Marines move toward PKI
Marine Corps Pacific found downloading personal certificates from a mainland certificate authority frustrating
The Marine Corps' Marine Forces Pacific is scheduled to transition to a new public-key infrastructure early next year, but it found that the process has been more difficult than anticipated.
Downloading the personal certificates from a certificate authority on the mainland has proven to be a time-consuming and frustrating process, which has lead the command to request a certificate authority be placed in the Pacific region.
Col. Mark Clapp of Marine Forces Pacific said all of the command's private Web servers have been issued PKI server certificates, and more than 600 end-user certificates have been generated from the certificate authority in Chambersburg, Pa.
But only 429 of those personal certificates, which represent about half of the Marine Forces Pacific staff, have been successfully downloaded, and integration with the Defense Department's Common Access Cards (CAC) looms next year, Clapp said.

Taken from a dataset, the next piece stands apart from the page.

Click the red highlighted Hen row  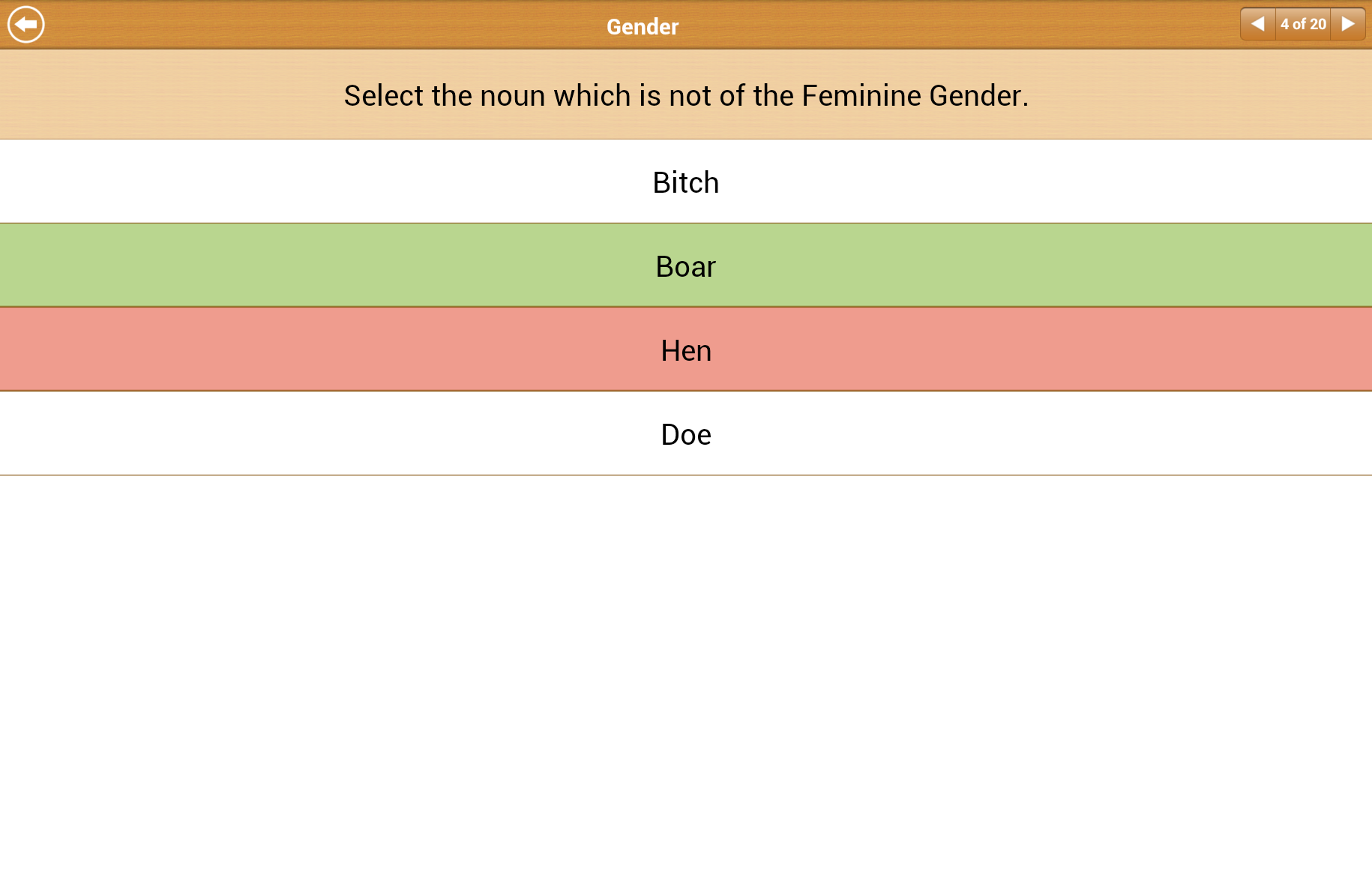[x=686, y=350]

DOD employees with the cards should be able to use them to access any military system they are cleared for, no matter where a system is located. The ultimate goal is to have one card that will work across all of government — civilian and military — and provide secure logical and physical access wherever the holder goes, but currently the card can't hold multiple PKI certificates, he said.

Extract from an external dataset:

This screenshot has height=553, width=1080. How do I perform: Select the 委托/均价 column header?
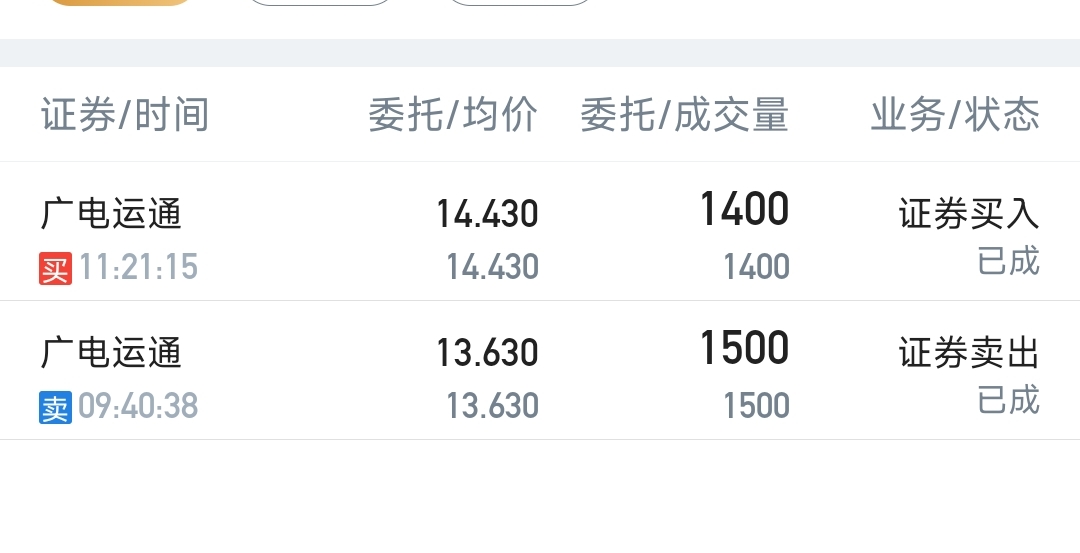453,114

Speaking as part of a Nov. 21 panel at AFCEA International's TechNet Asia-Pacific 2002 Conference and Exposition in Honolulu, Clapp said that in addition to the lengthy certificate authority process, which must be restarted from the beginning if a connection is lost, regardless of how far along the process was, other challenges include getting Marine Forces Pacific to accept the new PKI culture and outfitting all new computers with CAC readers.
To help ensure that Marine Forces Pacific is ready to transition to the new PKI "early in the second quarter of 2003," Clapp said Marine Forces Pacific has requested that a regional certificate authority be placed in the Pacific region.
Army Col. Randy Strong of Pacific Command agreed, saying that Pacom headquarters has been pushing "very hard" for the Defense Information Systems Agency, which manages the Chambersburg certificate authority and another in Denver, to set up a regional facility to serve the Pacific.